WOULD YOU LIKE TO HELP US WITH MATHS DEVELOPMENT WORK?
We are working on increasing the number of activities to support maths and have been adapting some on the inspiring activities shared online by teachers on the TES resource base. If you would like to help us please take a look ot the most recent activity we are working on.
OUR ING AND ED TREE HAS BECOME A STALK but you don't have to draw it now and it is the right size to print from computer or colour photocopier. Quicklook and Full Activity.
BARRIER GAMES: want to try digging up Pompeii? Is what you have found Roman or 21st century Italian ? Try our revised version of digging up a Roman town. Quicklook here and full activity here!
THERE or THEIR??? WITH SUPPORT FROM NOTTINGHAM ALIENS.
This activity would be nothing without the careful observations and artistic skills of the year 8s at Nottingham Bluecoat School. Quicklook here and full activity here! It is also an activity in the spirit of the new English framework (on public release on 6th March!); it combines correctness with creativity! To accompany it we have jazzed up the collections activity (all about prides of lions and gaggles of geese) and now including plops of pigeons and bruises of boxers. Quicklook here and full activity here!

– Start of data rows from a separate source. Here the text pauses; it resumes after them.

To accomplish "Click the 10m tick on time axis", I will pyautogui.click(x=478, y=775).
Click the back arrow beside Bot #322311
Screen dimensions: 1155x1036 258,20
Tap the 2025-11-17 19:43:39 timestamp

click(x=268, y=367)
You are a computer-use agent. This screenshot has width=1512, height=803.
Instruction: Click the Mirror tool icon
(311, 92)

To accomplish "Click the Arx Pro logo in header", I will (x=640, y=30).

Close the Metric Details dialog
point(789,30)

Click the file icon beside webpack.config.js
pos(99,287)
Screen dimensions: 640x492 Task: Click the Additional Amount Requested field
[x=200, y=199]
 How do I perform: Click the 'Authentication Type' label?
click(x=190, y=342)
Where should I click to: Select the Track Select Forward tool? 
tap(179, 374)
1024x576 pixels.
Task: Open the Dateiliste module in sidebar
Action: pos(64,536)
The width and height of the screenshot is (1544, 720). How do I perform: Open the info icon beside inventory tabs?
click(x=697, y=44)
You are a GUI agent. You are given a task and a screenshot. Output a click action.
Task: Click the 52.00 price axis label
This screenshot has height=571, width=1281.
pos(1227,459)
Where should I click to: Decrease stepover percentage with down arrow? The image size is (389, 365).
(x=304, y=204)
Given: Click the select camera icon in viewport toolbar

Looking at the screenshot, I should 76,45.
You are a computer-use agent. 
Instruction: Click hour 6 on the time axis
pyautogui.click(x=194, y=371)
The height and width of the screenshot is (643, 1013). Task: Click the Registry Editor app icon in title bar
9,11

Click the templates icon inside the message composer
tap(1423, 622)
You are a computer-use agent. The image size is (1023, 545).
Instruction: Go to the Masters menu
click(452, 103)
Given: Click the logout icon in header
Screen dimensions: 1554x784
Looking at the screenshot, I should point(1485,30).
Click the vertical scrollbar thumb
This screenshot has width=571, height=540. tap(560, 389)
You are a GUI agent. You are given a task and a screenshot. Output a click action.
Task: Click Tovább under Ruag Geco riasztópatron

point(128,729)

WHO EATS WHAT IN THE WOODS?
This activity - matching animals with what they eat - and a connect four game to help children remember has now been updated with pictures. The name has been changed since it does not go as far as food chains or pyramids, but we're working on that at the moment! We'd like you to try it out and send any corrections additions or suggestions (including better pictures) since our sources may not be as reliable as yours. It's a big file, about 5MB, but you can have a quicklook at it here. Full activity can be downloaded here.
PARTNERSHIP TEACHING
Thank you everyone who responded to my request for information about what is happening at the moment with partnership teaching. It is good to hear that there is a steady and maybe slightly growing interest in partnership work. It turns out to still be maybe the most powerful way at raising awareness and building capacity for the best provision for children new to English. The biggest problem at the moment is that it is not a quick fix, but requires reliability and patience on the part of EMA consultants. If, however, every EMA consultant spent half a day a week on partnership work, we would be ten times more effective than all the other initiatives that we have encountered since the strategy embraced EAL issues. There is increasing evidence that partnership teaching delivers, and even Ofsted acknowledges its power in producing confident teachers of bilingual learners. It also produces more collaborative resources that produce confident children.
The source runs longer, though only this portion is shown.